Los burros y los perros habían terminado de comerse...

Las lamentaciones, que habían cesado, volvieron entonces a producirse ante el espectáculo conmovedor que presentaban, particularmente, las criaturas, los ancianos, enfermos, etc., que eran verdaderas momias, mucho más cuando aquí, más que en otra parte, la mortandad fue alarmante. No pasaba un día sin que fuesen sepultadas hasta cuatro adultas y una o dos criaturas, cavando la fosa las deudas, pero con él consuelo de enterrarlos siquiera en un cementerio formado por ellas en la orilla de una isla, en donde una tosca cruz de madera señalaba el sepulcro de aquellas mártires.

Si bien el hambre fue terrible para ellas, las inhumaciones no fueron menos conmovedoras.
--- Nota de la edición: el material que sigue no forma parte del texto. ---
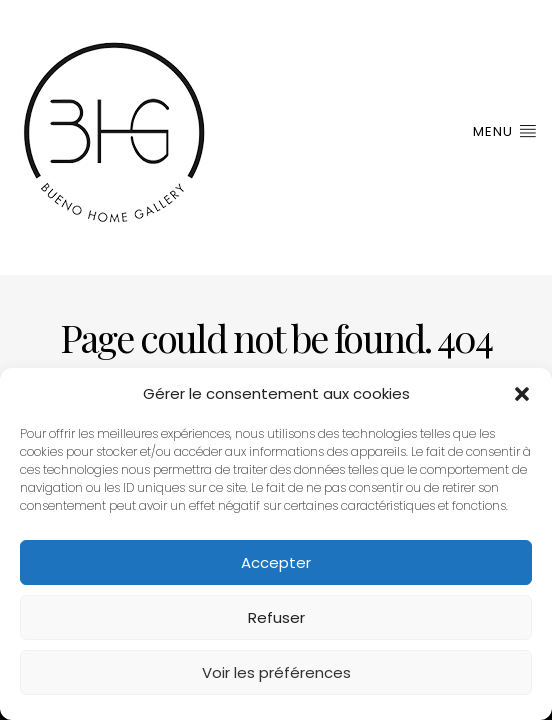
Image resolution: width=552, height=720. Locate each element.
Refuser (276, 617)
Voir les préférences (276, 672)
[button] (522, 394)
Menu (505, 131)
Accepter (276, 562)
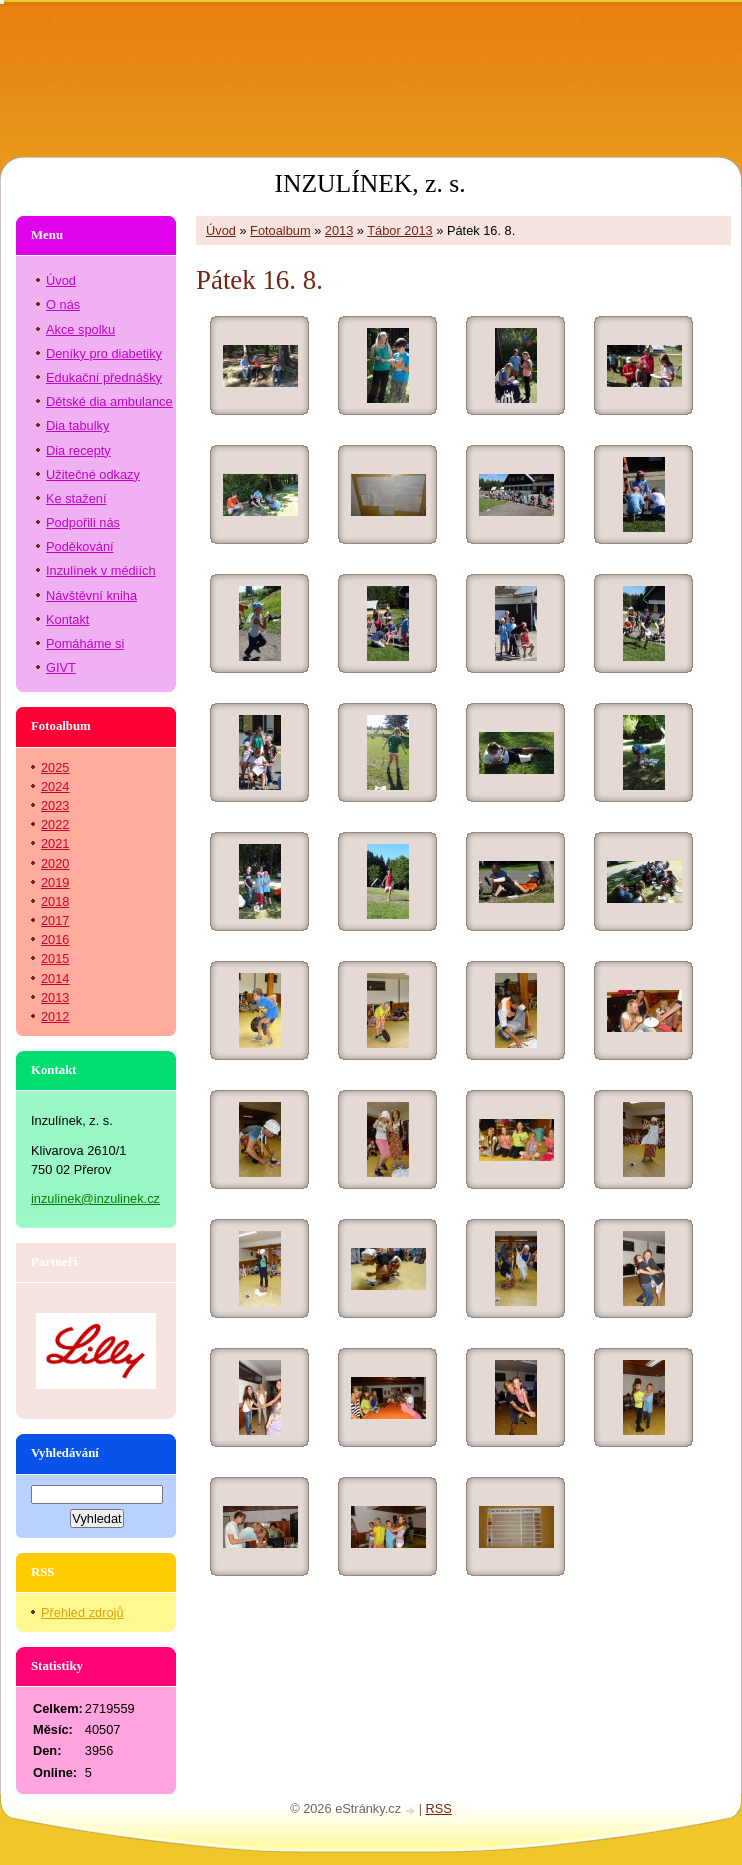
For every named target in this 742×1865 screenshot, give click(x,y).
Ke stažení (76, 498)
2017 (55, 920)
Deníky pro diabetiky (104, 353)
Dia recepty (78, 450)
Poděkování (80, 546)
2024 (55, 786)
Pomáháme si (85, 643)
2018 (55, 901)
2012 (55, 1016)
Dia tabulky (77, 425)
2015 (55, 958)
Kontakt (67, 619)
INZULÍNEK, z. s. (369, 183)
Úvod (221, 230)
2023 (55, 805)
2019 (55, 882)
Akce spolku (80, 329)
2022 (55, 824)
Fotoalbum (280, 230)
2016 (55, 939)
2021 (55, 843)
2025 (55, 767)
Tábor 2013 (399, 230)
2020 (55, 863)
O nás (63, 304)
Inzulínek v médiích (101, 570)
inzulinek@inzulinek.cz (95, 1198)
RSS (439, 1808)
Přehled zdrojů (82, 1612)
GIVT (61, 667)
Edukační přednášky (104, 377)
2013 (339, 230)
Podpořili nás (83, 522)
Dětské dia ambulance (109, 401)
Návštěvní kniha (91, 595)
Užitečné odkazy (93, 474)
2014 (55, 978)
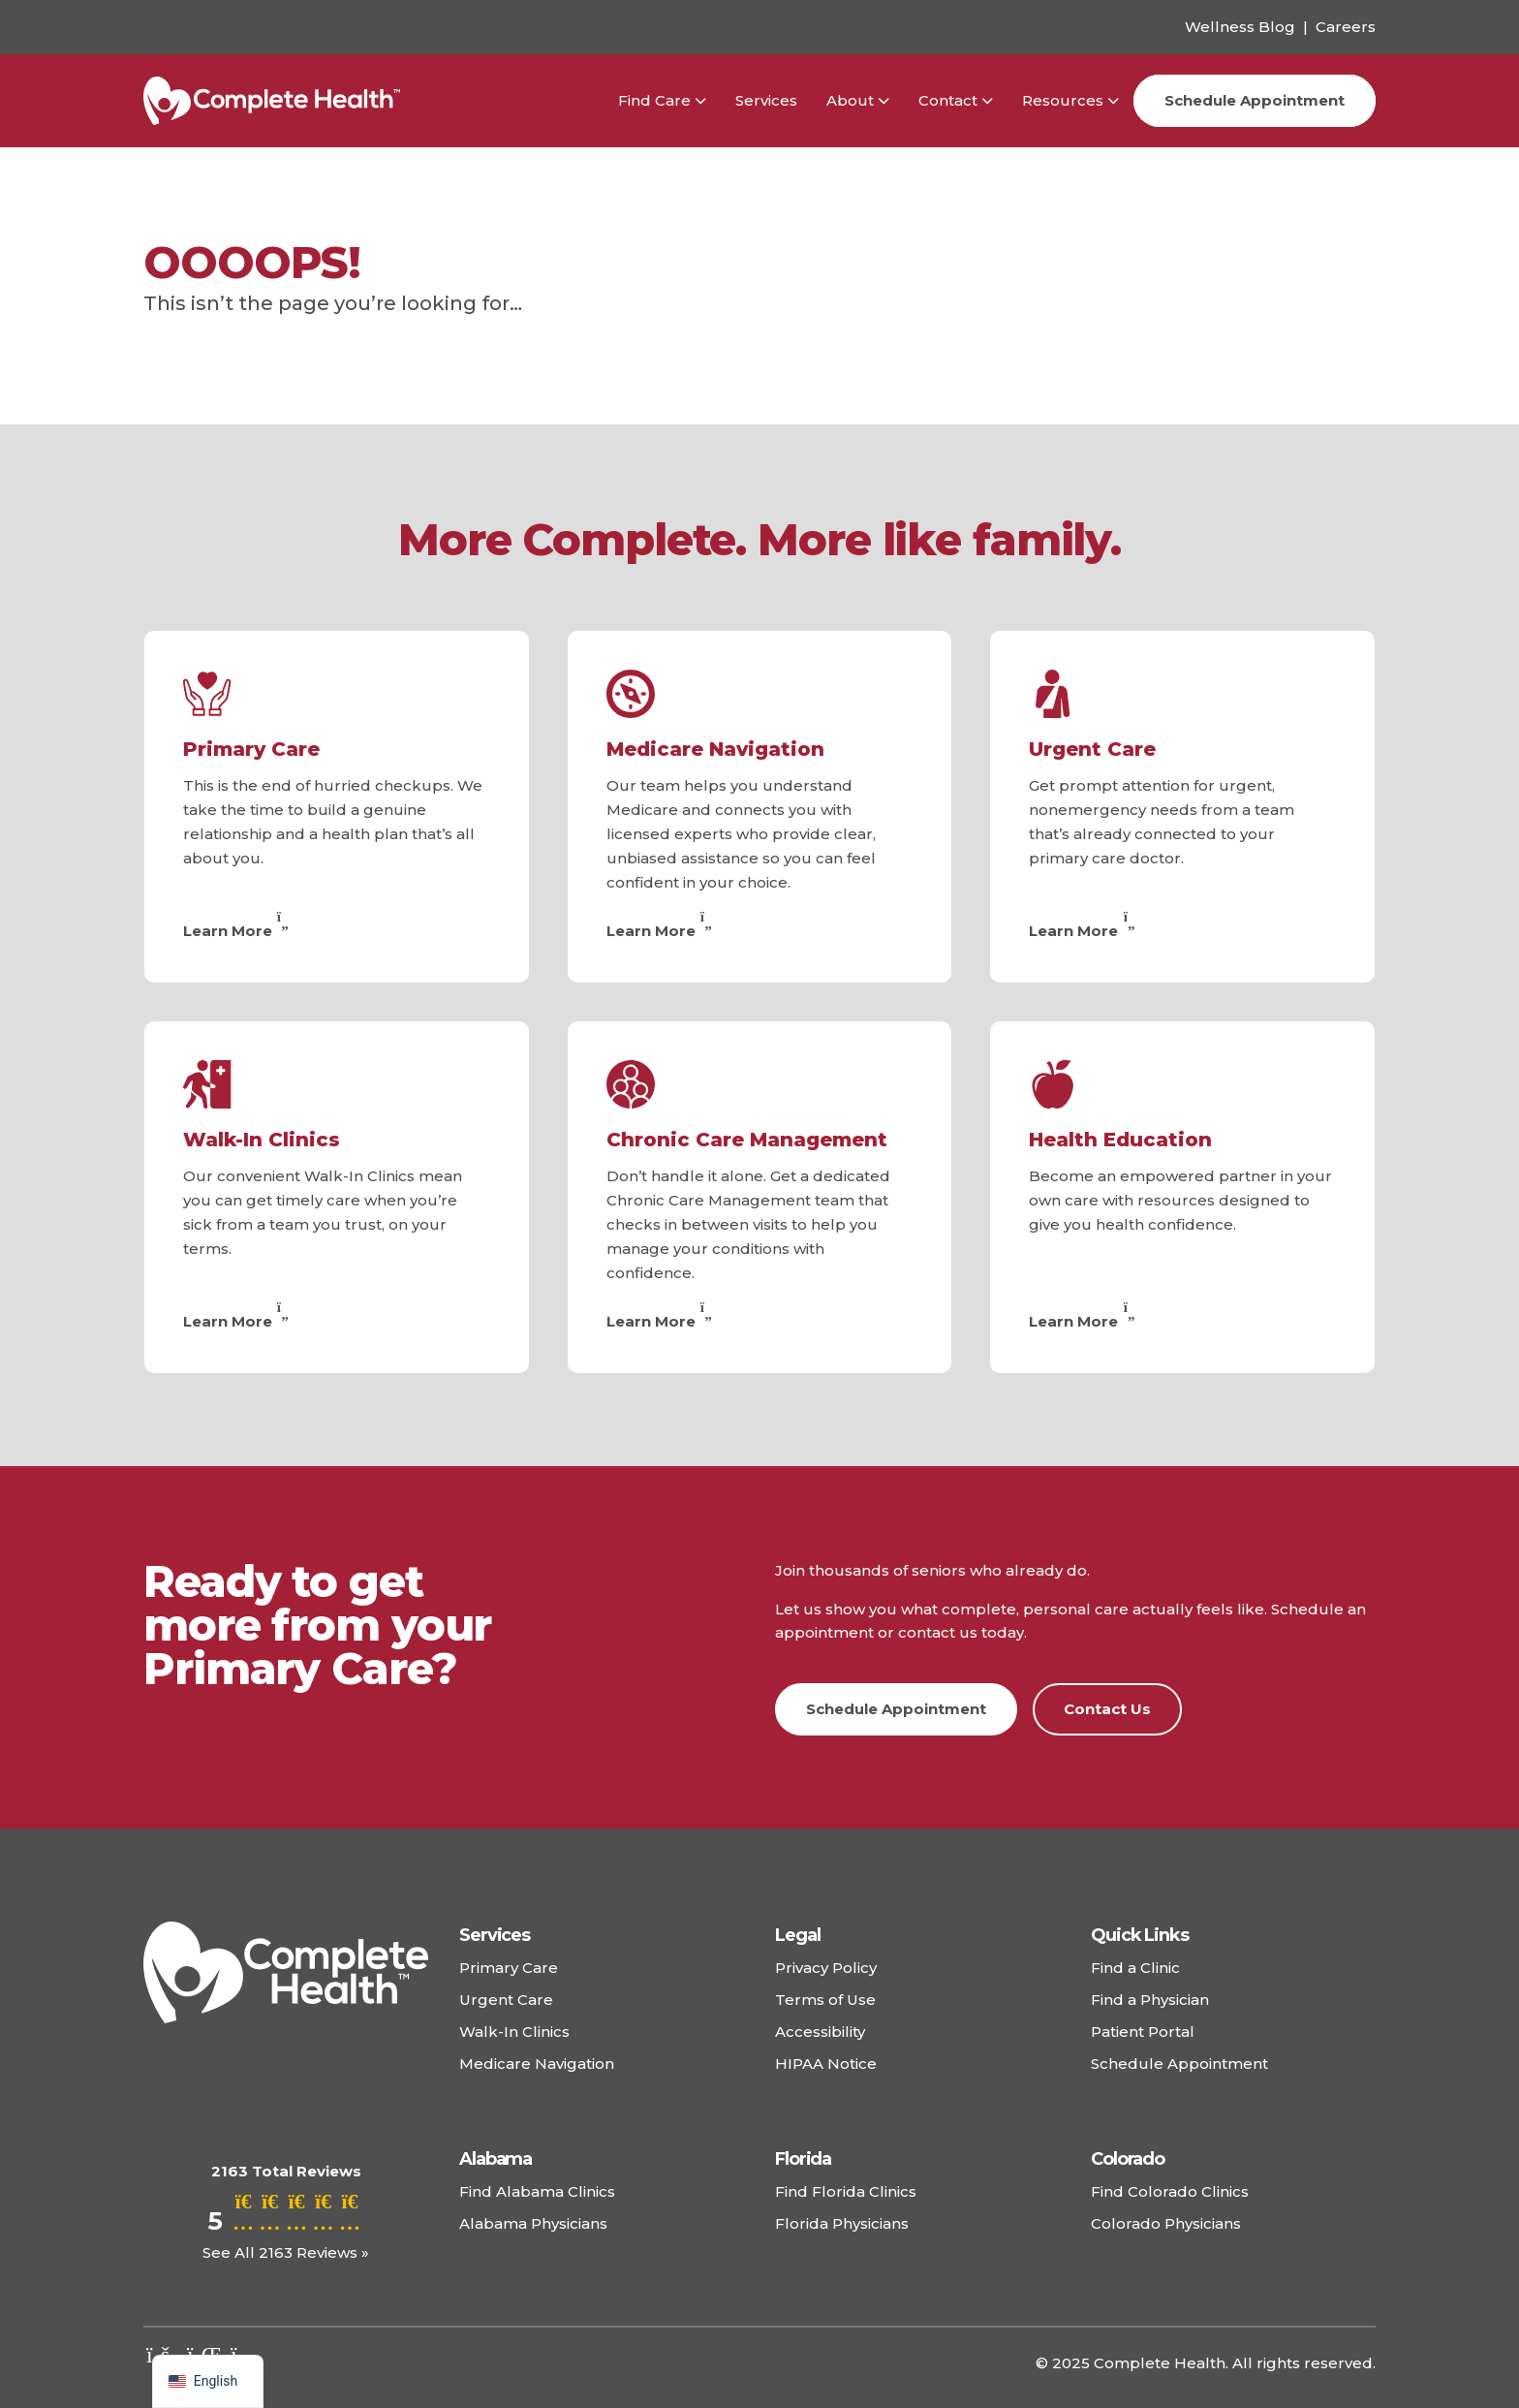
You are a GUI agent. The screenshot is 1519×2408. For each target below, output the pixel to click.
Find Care (654, 100)
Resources (1062, 100)
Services (766, 100)
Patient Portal (1142, 2031)
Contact (947, 100)
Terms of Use (825, 1999)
El instinto de propia conservación en aquel terrible cautiverio les impulsaba, naturalmente, a comer cualquier cosa para vivir... bien pronto se vieron obligadas a recurrir a los sapos, serpientes, lagartos, y a las reinas del ysahú para sostenerse. Al sapo y al lagarto le cortaban la cabeza, lo asaban y lo comían. Lo propio hacían con las serpientes, después de cortarlas del lado de la cabeza, en una extensión de ocho dedos... A las hormigas les sacaban las alas y, después de tostarlas, las comían. Este plato fue conocido por chicharó espadín. Los lagartos fueron los animales más sabrosos que saborearon pero, a más de escasos, les era difícil cazarlos.

Entre tanto, la mortandad seguía llevando a criaturas y ancianos, particularmente después de una lluvia torrencial, como las que se producían en aquellas regiones del trópico.

En los montes, sólo habían quedado las frutas silvestres venenosas y muchas, aún sabiendo que irremisiblemente morirían si no se abstenían de comer, no pudiendo resistir el hambre que las consumía, pagaron con su vida satisfacción tan desesperada.

¡Prefirieron el veneno a soportar el hambre agónico!

 

ANTROPOFAGIA EN ESPADÍN

 

El 28 de noviembre, se sintió en el campamento de las destinadas un alboroto de gozo y de alegría.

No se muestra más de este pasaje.